I must respectfully disagree with the majority. I would affirm the judgment in this case. It is uncontroverted that the insured Richard Walker intentionally furnished false and misleading information to the plaintiff. I cannot agree that actual proved prejudice in the form of a “less favorable” tort judgment is essential to plaintiff’s recovery under Indiana law in the light of the Johnson case. When the majority assert that prejudice must be established under Johnson, it seems to me that a strained interpretation is being placed on the statement in that opinion. The Court there said: (p. 715)
“A technical or inconsequential lack of cooperation has often been held insufficient to void the policy and the lack of cooperation to be sufficient must be in some substantial and material respect. Noncooperation must be material. Prejudice must be shown by insurer. 7 Am.Jur.2d, Automobile Insurance, §§ 176, 181, pp. 508, 509, 517. See also 60 A.L.R.2d 1138, 1150.”
The repudiation of a statement which if true would constitute a defense to the action can hardly be called a technical or inconsequential lack of cooperation. Surely deliberately misleading information is as prejudicial per se as failure to attend a trial as in the Stanley case.
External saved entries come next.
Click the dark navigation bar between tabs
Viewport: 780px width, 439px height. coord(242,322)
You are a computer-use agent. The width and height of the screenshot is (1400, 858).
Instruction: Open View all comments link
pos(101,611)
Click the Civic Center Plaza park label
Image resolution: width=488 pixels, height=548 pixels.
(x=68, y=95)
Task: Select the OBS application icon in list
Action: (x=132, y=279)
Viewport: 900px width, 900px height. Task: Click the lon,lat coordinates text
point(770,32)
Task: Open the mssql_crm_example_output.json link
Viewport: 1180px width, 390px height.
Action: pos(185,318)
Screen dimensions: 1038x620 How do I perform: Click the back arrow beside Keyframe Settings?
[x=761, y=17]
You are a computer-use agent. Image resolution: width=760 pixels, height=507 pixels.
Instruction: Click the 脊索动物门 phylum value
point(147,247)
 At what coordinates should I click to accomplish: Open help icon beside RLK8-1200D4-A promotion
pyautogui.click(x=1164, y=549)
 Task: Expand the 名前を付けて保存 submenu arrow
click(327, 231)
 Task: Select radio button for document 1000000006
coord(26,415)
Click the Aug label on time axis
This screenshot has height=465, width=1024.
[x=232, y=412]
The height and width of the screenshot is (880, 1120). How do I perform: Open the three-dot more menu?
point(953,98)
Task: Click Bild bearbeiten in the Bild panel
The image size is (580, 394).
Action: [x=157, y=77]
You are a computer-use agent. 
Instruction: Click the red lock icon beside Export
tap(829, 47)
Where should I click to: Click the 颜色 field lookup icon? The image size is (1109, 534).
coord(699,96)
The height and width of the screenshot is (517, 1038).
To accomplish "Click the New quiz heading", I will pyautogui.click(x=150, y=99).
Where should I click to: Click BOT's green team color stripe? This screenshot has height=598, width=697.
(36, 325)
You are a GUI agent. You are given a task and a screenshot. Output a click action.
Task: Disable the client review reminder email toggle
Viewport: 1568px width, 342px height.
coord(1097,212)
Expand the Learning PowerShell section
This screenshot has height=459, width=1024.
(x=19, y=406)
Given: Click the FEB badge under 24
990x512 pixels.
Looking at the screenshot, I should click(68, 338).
Nor can I agree that there are any factual disputes which might form the basis of a waiver by the plaintiff. The factual allegations of the Complaint filed by Dorothy Walker were no notice that the apparently complete defense asserted *553by the insured was a lie. Similarly I see no support for a finding of waiver in the cautionary procedure of taking additional statements from the insured, who was bound to make full and frank disclosure to the plaintiff, to ascertain whether he had in fact deliberately lied to the plaintiff and thus failed to perform an important condition precedent to enforcement of the contract for his own benefit.